**WHAT IS EXPECTED**
Nothing in the listing may be skipped; transcribe all of it as written.

**RECORDS PROVIDED**
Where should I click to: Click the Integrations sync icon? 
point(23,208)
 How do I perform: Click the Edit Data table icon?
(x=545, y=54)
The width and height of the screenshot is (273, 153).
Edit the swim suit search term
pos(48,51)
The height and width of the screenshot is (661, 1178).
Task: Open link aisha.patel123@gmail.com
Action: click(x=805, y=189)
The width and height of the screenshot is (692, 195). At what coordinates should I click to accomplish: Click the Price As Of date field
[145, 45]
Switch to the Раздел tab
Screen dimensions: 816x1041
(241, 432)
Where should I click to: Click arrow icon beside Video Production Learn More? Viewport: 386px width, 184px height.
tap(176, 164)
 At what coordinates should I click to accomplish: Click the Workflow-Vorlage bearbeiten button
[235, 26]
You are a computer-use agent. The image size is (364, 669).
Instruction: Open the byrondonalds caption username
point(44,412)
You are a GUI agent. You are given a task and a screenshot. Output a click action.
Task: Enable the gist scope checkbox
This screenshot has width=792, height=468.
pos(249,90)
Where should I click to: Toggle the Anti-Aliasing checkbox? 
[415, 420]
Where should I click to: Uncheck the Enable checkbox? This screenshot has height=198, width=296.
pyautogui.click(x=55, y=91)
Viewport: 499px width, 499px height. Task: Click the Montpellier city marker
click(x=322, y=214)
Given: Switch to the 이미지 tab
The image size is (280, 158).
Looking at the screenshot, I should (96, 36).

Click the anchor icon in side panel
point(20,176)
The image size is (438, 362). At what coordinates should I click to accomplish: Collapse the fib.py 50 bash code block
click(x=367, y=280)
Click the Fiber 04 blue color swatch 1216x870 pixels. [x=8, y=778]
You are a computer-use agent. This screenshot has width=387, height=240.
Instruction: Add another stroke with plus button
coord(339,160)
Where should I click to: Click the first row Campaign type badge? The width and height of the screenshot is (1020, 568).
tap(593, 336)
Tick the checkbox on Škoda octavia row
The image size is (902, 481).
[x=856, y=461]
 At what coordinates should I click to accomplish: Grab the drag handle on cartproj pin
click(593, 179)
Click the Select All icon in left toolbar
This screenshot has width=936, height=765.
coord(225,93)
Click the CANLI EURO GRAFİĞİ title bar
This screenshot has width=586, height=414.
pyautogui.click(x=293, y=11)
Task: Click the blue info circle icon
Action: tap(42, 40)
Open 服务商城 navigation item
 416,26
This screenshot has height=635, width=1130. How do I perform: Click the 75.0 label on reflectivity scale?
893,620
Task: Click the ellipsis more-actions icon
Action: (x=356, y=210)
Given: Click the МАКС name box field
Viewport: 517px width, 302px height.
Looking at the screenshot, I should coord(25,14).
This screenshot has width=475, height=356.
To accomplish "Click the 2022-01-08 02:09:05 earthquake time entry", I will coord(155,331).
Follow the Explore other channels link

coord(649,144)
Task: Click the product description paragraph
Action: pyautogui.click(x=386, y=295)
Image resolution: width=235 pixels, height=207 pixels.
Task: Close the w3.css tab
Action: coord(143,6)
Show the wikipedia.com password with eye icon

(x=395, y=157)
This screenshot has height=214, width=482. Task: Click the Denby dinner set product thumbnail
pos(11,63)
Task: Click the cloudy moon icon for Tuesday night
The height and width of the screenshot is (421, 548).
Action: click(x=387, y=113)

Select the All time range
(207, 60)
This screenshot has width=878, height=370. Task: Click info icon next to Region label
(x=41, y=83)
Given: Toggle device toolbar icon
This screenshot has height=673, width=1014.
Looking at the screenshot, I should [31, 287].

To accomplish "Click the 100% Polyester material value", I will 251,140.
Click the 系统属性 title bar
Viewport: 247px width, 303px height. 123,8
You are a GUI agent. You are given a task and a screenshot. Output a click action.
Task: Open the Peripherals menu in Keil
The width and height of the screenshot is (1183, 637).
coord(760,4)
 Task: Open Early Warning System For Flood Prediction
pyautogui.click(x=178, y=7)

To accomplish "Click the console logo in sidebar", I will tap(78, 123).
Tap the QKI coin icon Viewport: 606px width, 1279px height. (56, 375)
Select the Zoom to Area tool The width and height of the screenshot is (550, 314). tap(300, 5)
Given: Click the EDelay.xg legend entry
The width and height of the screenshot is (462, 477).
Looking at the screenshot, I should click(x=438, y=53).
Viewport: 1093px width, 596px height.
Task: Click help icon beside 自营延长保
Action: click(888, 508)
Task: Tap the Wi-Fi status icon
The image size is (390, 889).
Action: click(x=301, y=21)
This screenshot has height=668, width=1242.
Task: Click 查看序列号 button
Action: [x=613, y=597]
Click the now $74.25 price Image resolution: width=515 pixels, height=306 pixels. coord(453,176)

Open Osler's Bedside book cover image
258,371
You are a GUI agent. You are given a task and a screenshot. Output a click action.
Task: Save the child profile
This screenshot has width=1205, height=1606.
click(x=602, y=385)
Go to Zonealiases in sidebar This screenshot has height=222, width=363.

**OUTPUT FOR THIS EXERCISE**
Where should I click to: Click the Integrations sync icon? 
point(23,208)
 How do I perform: Click the Edit Data table icon?
(x=545, y=54)
The width and height of the screenshot is (273, 153).
Edit the swim suit search term
pos(48,51)
The height and width of the screenshot is (661, 1178).
Task: Open link aisha.patel123@gmail.com
Action: click(x=805, y=189)
The width and height of the screenshot is (692, 195). At what coordinates should I click to accomplish: Click the Price As Of date field
[145, 45]
Switch to the Раздел tab
Screen dimensions: 816x1041
(241, 432)
Where should I click to: Click arrow icon beside Video Production Learn More? Viewport: 386px width, 184px height.
tap(176, 164)
 At what coordinates should I click to accomplish: Click the Workflow-Vorlage bearbeiten button
[235, 26]
You are a computer-use agent. The image size is (364, 669).
Instruction: Open the byrondonalds caption username
point(44,412)
You are a GUI agent. You are given a task and a screenshot. Output a click action.
Task: Enable the gist scope checkbox
This screenshot has width=792, height=468.
pos(249,90)
Where should I click to: Toggle the Anti-Aliasing checkbox? 
[415, 420]
Where should I click to: Uncheck the Enable checkbox? This screenshot has height=198, width=296.
pyautogui.click(x=55, y=91)
Viewport: 499px width, 499px height. Task: Click the Montpellier city marker
click(x=322, y=214)
Given: Switch to the 이미지 tab
The image size is (280, 158).
Looking at the screenshot, I should (96, 36).

Click the anchor icon in side panel
point(20,176)
The image size is (438, 362). At what coordinates should I click to accomplish: Collapse the fib.py 50 bash code block
click(x=367, y=280)
Click the Fiber 04 blue color swatch 1216x870 pixels. [x=8, y=778]
You are a computer-use agent. This screenshot has width=387, height=240.
Instruction: Add another stroke with plus button
coord(339,160)
Where should I click to: Click the first row Campaign type badge? The width and height of the screenshot is (1020, 568).
tap(593, 336)
Tick the checkbox on Škoda octavia row
The image size is (902, 481).
[x=856, y=461]
 At what coordinates should I click to accomplish: Grab the drag handle on cartproj pin
click(593, 179)
Click the Select All icon in left toolbar
This screenshot has width=936, height=765.
coord(225,93)
Click the CANLI EURO GRAFİĞİ title bar
This screenshot has width=586, height=414.
pyautogui.click(x=293, y=11)
Task: Click the blue info circle icon
Action: tap(42, 40)
Open 服务商城 navigation item
 416,26
This screenshot has height=635, width=1130. How do I perform: Click the 75.0 label on reflectivity scale?
893,620
Task: Click the ellipsis more-actions icon
Action: (x=356, y=210)
Given: Click the МАКС name box field
Viewport: 517px width, 302px height.
Looking at the screenshot, I should coord(25,14).
This screenshot has width=475, height=356.
To accomplish "Click the 2022-01-08 02:09:05 earthquake time entry", I will coord(155,331).
Follow the Explore other channels link

coord(649,144)
Task: Click the product description paragraph
Action: pyautogui.click(x=386, y=295)
Image resolution: width=235 pixels, height=207 pixels.
Task: Close the w3.css tab
Action: coord(143,6)
Show the wikipedia.com password with eye icon

(x=395, y=157)
This screenshot has height=214, width=482. Task: Click the Denby dinner set product thumbnail
pos(11,63)
Task: Click the cloudy moon icon for Tuesday night
The height and width of the screenshot is (421, 548).
Action: click(x=387, y=113)

Select the All time range
(207, 60)
This screenshot has width=878, height=370. Task: Click info icon next to Region label
(x=41, y=83)
Given: Toggle device toolbar icon
This screenshot has height=673, width=1014.
Looking at the screenshot, I should [31, 287].

To accomplish "Click the 100% Polyester material value", I will 251,140.
Click the 系统属性 title bar
Viewport: 247px width, 303px height. 123,8
You are a GUI agent. You are given a task and a screenshot. Output a click action.
Task: Open the Peripherals menu in Keil
The width and height of the screenshot is (1183, 637).
coord(760,4)
 Task: Open Early Warning System For Flood Prediction
pyautogui.click(x=178, y=7)

To accomplish "Click the console logo in sidebar", I will tap(78, 123).
Tap the QKI coin icon Viewport: 606px width, 1279px height. (56, 375)
Select the Zoom to Area tool The width and height of the screenshot is (550, 314). tap(300, 5)
Given: Click the EDelay.xg legend entry
The width and height of the screenshot is (462, 477).
Looking at the screenshot, I should click(x=438, y=53).
Viewport: 1093px width, 596px height.
Task: Click help icon beside 自营延长保
Action: click(888, 508)
Task: Tap the Wi-Fi status icon
The image size is (390, 889).
Action: click(x=301, y=21)
This screenshot has height=668, width=1242.
Task: Click 查看序列号 button
Action: [x=613, y=597]
Click the now $74.25 price Image resolution: width=515 pixels, height=306 pixels. coord(453,176)

Open Osler's Bedside book cover image
258,371
You are a GUI agent. You are given a task and a screenshot. Output a click action.
Task: Save the child profile
This screenshot has width=1205, height=1606.
click(x=602, y=385)
Go to Zonealiases in sidebar This screenshot has height=222, width=363.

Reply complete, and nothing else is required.